La paradoja es evidente: mientras las necesidades crecen, los recursos disminuyen. El presupuesto destinado a salud mental en México no alcanza siquiera el 2% del gasto total en salud, muy por debajo de la recomendación de la Organización Mundial de la Salud. Esta disparidad refleja una jerarquía de valores donde lo físico sigue predominando sobre lo emocional, donde un hueso roto merece atención inmediata pero una mente quebrantada debe esperar meses para una cita con el especialista.
El bienestar emocional debería verse como un derecho humano, no un privilegio. Sin embargo, en la práctica, acceder a atención psicológica o psiquiátrica de calidad sigue siendo un lujo al que pocos pueden aspirar. Quienes dependen del sistema público enfrentan listas de espera interminables y una oferta fragmentada; quienes buscan en el sector privado se topan con costos prohibitivos. Entre ambos extremos, millones de mexicanos navegan su malestar emocional en completa soledad, medicándose con consejos bienintencionados pero insuficientes o, en el peor de los casos, recurriendo al alcohol y otras sustancias como analgésicos emocionales.
El estigma sigue siendo una barrera muy dura. Aunque hemos avanzado en hablar más abiertamente de salud mental, persiste la idea de que buscar ayuda es signo de debilidad, que los problemas psicológicos son "inventos" de personas sin resiliencia. Esta narrativa tóxica obliga a muchos a sufrir en silencio, agravando su condición y, en casos extremos, llevándolos al suicidio, segunda causa de muerte entre jóvenes de 15 a 29 años.

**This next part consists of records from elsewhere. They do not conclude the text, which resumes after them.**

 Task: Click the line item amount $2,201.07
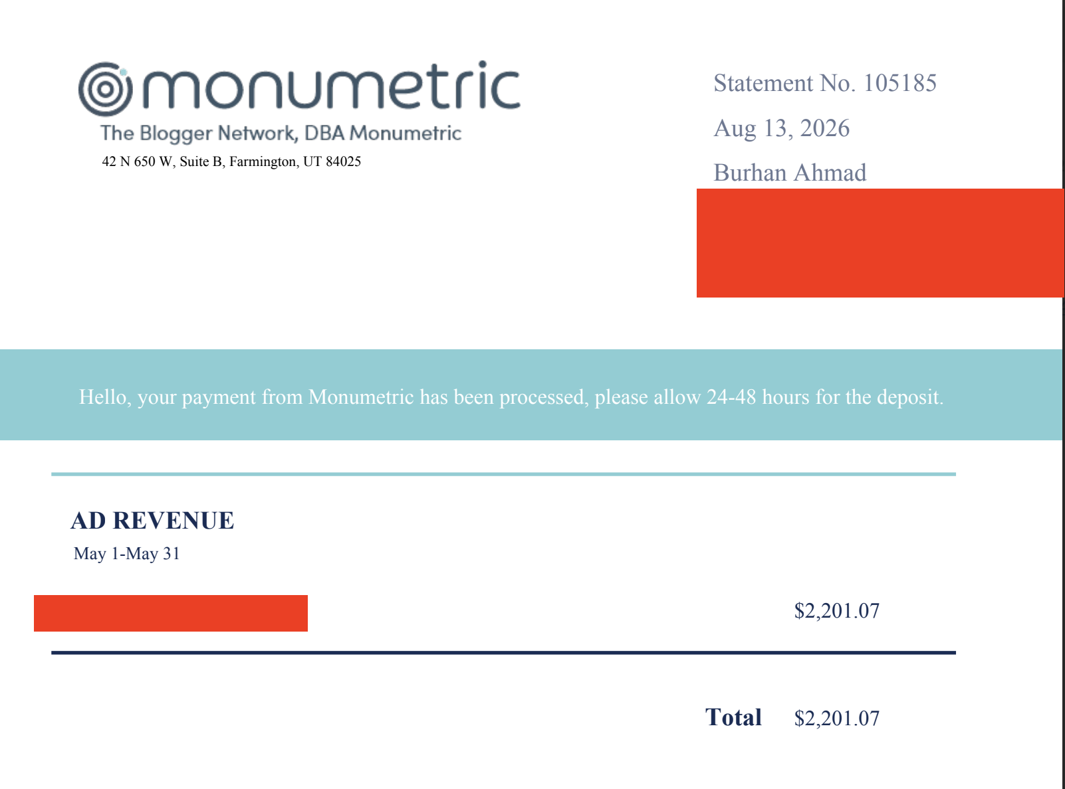[837, 611]
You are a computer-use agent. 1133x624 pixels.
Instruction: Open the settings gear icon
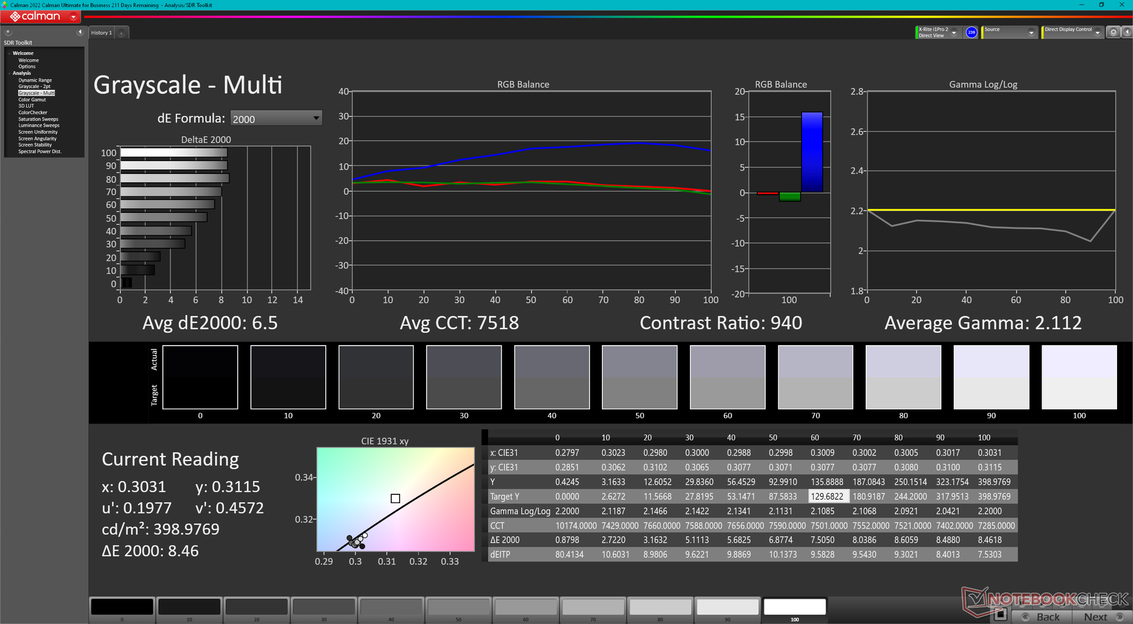(x=1113, y=32)
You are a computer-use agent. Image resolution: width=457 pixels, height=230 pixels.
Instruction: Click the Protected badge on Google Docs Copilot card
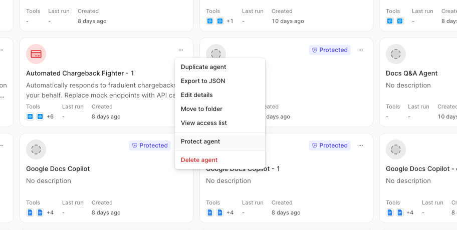149,146
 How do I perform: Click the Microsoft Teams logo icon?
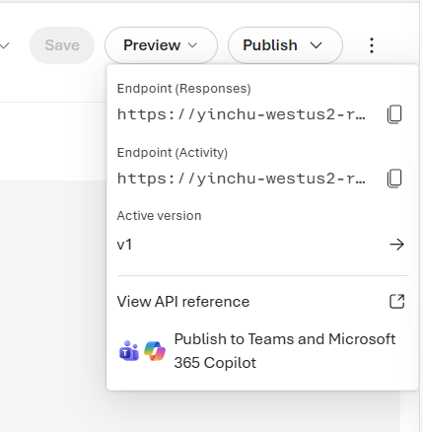point(129,351)
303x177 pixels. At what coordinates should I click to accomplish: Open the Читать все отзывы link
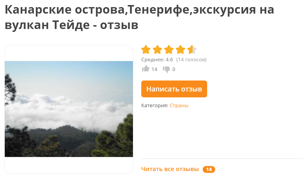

Urge, por tanto, un cambio de paradigma que comience por reconocer que la salud mental es tan importante como la física y que requiere la misma seriedad en su abordaje. Esto implica no solo aumentar el presupuesto, sino integrar los servicios de salud mental en la atención primaria, formar a médicos generales en detección temprana, y lanzar campañas masivas de sensibilización que normalicen el cuidado psicológico.
Las empresas también tienen una responsabilidad ineludible. En un país donde el burnout y el estrés laboral crónico son pan de cada día, es imperativo que las organizaciones implementen programas de bienestar emocional, flexibilicen cargas de trabajo y eliminen la cultura de la sobrexigencia.
Este Día Mundial de la Salud Mental no debería ser solo una fecha en el calendario, sino un punto de inflexión. Las cifras nos interpelan: aproximadamente 18 millones de mexicanos no pueden esperar más. Su bienestar, y el de las generaciones futuras, depende de que hoy decidamos romper el silencio, vencer el estigma y construir, por fin, un México donde la salud mental deje de ser privilegio para convertirse en derecho.